Numerical weather prediction (NWP) began as an idea by the Norwegian physicist Vilhelm Bjerknes in 1904 and a first attempt by Lewis Fry Richardson in 1922 using hand calculation. Richardson's forecast was wildly off because of computational instabilities, but the underlying equations were sound. The first practical forecast came in 1950, when Jule Charney, Ragnar Fjørtoft, and John von Neumann used the ENIAC computer at the Aberdeen Proving Ground to produce a one-day prediction with a simplified barotropic model. Operational NWP began in 1954 with the Joint Numerical Weather Prediction Unit in the United States. From there the field grew through ever larger general circulation models running on increasingly powerful supercomputers, with ECMWF emerging as the leader in medium-range skill from the late 1970s onward.

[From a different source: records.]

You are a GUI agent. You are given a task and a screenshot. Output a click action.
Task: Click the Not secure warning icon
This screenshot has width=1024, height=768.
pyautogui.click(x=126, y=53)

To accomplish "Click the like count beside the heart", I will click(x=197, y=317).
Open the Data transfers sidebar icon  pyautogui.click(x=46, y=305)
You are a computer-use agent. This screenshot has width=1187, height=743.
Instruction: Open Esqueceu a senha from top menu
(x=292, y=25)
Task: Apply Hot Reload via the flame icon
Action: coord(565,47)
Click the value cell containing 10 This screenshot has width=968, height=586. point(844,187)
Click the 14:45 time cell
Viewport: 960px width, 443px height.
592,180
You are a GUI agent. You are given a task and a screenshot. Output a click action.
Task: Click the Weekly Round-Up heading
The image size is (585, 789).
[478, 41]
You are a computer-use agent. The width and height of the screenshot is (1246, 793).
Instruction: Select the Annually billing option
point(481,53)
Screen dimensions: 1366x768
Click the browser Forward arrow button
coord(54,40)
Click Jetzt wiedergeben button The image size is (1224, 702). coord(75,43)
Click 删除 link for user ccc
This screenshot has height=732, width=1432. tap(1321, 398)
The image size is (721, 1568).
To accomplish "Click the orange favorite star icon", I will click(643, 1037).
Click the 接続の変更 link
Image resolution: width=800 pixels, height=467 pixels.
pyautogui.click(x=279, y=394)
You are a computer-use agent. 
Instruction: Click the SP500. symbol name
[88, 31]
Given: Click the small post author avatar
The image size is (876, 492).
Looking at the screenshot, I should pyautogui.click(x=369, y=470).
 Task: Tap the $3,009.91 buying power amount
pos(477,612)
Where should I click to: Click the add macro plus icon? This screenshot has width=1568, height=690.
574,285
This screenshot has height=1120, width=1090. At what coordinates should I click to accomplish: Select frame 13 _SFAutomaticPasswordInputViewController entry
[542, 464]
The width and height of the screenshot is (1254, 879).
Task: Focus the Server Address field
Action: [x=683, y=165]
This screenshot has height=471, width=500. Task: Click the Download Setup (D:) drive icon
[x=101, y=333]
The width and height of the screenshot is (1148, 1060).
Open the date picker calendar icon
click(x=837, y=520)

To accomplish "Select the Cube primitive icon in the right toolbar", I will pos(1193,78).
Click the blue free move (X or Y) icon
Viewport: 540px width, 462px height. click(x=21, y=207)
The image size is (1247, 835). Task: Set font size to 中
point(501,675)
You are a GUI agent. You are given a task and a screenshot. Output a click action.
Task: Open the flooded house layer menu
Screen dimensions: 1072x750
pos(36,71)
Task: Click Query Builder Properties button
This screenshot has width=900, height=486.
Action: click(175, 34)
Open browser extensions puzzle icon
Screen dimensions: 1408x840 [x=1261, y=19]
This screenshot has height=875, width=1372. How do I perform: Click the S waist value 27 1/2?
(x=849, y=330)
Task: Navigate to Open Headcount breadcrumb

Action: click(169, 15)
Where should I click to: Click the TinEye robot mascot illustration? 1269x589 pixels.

From the 1970s, weather centres added statistical post-processing layers, most famously Model Output Statistics (MOS), to correct biases in NWP outputs against local observations. These methods are still widely used in operational forecasting. They were the first sustained application of data-driven techniques in weather, but they did not replace the physics core.
From about 2018, research groups began using convolutional neural networks and recurrent networks to forecast specific weather variables. Many of these systems focused on short-range precipitation prediction from radar data, a task known as nowcasting. The original WeatherBench dataset and benchmark, released by Stephan Rasp and colleagues in 2020, gave researchers a common testbed for global medium-range data-driven forecasts on regridded ERA5.
The inflection point came in 2022 and 2023. FourCastNet from NVIDIA, released in February 2022, was the first global neural model to match the ECMWF IFS at 0.25 degree resolution for many large-scale variables. Pangu-Weather from Huawei Cloud, published in Nature in July 2023, was the first system to beat the IFS on most upper-air variables. GraphCast from Google DeepMind, published in Science in November 2023, beat HRES on more than 90 percent of tested variables and lead times. By the end of 2024, ECMWF had committed to bringing its own AIFS into operations, and DeepMind had released GenCast, a generative ensemble model. Foundation-style models such as ClimaX, AtmoRep, and Microsoft's Aurora began to extend the same architectures to climate and earth-system tasks.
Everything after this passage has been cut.